Take the first problem second. For many the old job won’t return and unemployment will continue. I have no good idea how many will endure this, but let’s say 15% of the U.S.workforce will be un- or underemployed in the Fall – where even that high figure assumes the economy opens fully and doesn’t shut back down – and ignores that if we counted those out of work but no longer looking, 15% would be low.
So, what might be done about these two entwined problems? Who works? Doing what?
People gotta eat. Gotta heal. Gotta take care of dependents. Gotta have a roof. Gotta have some dignity. Gotta have some influence. And however aggressive and radical what follows may sound, seeking food, health, home, dignity, and influence is bare bones. So if insufficient employment remains 15%, how is even bare bones going to occur for those 15% and their younger or elder dependents? And for that matters, how is it going to occur even for the “lucky ones” who get their jobs back but face employers who will threaten to fire anyone who even slightly resists because there will be an army of people ready to fill any vacancy? Employers who will push wages below prior levels? Employers who will intensify work pace and harshen work conditions even more aggressively than earlier?
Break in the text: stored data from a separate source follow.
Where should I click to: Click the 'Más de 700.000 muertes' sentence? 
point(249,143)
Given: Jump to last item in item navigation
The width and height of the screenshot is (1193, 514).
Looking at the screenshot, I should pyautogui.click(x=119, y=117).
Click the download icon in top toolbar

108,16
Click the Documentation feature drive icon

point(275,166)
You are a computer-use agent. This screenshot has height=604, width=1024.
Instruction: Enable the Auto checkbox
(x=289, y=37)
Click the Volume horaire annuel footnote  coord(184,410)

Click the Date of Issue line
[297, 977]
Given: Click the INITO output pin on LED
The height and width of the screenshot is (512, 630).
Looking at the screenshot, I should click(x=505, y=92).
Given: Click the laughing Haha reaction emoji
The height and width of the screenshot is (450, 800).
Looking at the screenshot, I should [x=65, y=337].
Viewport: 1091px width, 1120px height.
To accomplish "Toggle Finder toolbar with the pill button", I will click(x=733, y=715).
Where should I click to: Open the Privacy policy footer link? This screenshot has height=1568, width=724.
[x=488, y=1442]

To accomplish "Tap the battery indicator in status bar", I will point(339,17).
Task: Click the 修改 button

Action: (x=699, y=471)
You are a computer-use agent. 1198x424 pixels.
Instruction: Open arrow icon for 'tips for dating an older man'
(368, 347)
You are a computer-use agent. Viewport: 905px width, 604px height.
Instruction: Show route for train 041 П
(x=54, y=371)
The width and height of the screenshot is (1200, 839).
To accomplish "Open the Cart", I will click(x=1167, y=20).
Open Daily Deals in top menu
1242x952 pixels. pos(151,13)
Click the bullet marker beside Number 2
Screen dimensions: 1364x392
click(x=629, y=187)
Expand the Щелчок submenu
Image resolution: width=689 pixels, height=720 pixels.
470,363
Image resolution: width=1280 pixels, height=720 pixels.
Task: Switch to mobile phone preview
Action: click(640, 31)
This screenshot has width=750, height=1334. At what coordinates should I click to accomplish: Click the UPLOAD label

Beyond winning incredibly important universal health care, a wealth tax, expanded social security, and extensive budget reallocations:
- Dramatically raise the minimum wage to $20 or better $25 an hour.
In a world that wasn’t upside down, working people should be paid for how long they work, for how hard they work, and for the onerousness of their work conditions. They should not be paid for property, power, or output related to luck, technology, or genetics. Those in currently lowest income jobs should actually have higher incomes than those working fewer hours with more breaks and an easier pace at better conditions. But while the world is still upside down, winning better is a step toward winning best.
- While working toward full employment, increase unemployment insurance to provide 100% of prior wage income for three months, and thereafter 75%.
Of course if an economy can’t provide jobs the cause is the economy, not the person without a job – but, meanwhile, winning better is a step toward winning best.
- Provide a universal basic income at least for youth, elderly, and those otherwise unable to support themselves.
Having a socially valued job with dignified conditions and worthy income is part of life for those able to work, but for those not able to work being unemployed should not mean interpersonal deprivation or burdensomeness. Life itself warrants everyone having worthy living conditions.
- To attain full dignified employment, reduce work week duration – and require employers to provide triple pay overtime so they will have motive to make up for missing hours by hiring additional employees.
So, perhaps set the work week 30 but not 40 hours. But that would drop people’s income by a fourth, you might rightly worry. Right, so let’s make it forty hours pay for 30 hours work. But shouldn’t those getting less make up some gap toward those getting more? Right, so let’s make it 40 hours pay for 30 hours work for all but those earning over $100,000 a year, and for them, proportionately reduced pay for reduced work load. But won’t employers just drop hourly wages? Okay, impose a wage freeze – or rather, a no reducing wages restriction – though raising is just fine.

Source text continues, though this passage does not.